**Problem statement:**
Reproduce the following material line for line, without changing anything.

**Supplied records:**

[START]

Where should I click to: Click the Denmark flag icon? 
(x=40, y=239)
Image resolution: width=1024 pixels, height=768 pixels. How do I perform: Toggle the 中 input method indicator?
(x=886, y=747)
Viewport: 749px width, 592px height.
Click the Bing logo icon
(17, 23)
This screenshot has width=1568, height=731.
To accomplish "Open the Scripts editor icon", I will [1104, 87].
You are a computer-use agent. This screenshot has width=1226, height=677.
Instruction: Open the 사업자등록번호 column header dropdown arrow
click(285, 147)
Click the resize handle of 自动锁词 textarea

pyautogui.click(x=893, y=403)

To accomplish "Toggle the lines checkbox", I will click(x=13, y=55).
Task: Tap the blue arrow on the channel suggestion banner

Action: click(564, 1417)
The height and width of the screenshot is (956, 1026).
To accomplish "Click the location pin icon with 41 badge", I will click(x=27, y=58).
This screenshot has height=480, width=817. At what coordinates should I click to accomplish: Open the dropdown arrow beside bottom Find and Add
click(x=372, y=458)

[END]

**Written answer:**
Where should I click to: Click the Denmark flag icon? 
(x=40, y=239)
Image resolution: width=1024 pixels, height=768 pixels. How do I perform: Toggle the 中 input method indicator?
(x=886, y=747)
Viewport: 749px width, 592px height.
Click the Bing logo icon
(17, 23)
This screenshot has width=1568, height=731.
To accomplish "Open the Scripts editor icon", I will [1104, 87].
You are a computer-use agent. This screenshot has width=1226, height=677.
Instruction: Open the 사업자등록번호 column header dropdown arrow
click(285, 147)
Click the resize handle of 自动锁词 textarea

pyautogui.click(x=893, y=403)

To accomplish "Toggle the lines checkbox", I will click(x=13, y=55).
Task: Tap the blue arrow on the channel suggestion banner

Action: click(564, 1417)
The height and width of the screenshot is (956, 1026).
To accomplish "Click the location pin icon with 41 badge", I will click(x=27, y=58).
This screenshot has height=480, width=817. At what coordinates should I click to accomplish: Open the dropdown arrow beside bottom Find and Add
click(x=372, y=458)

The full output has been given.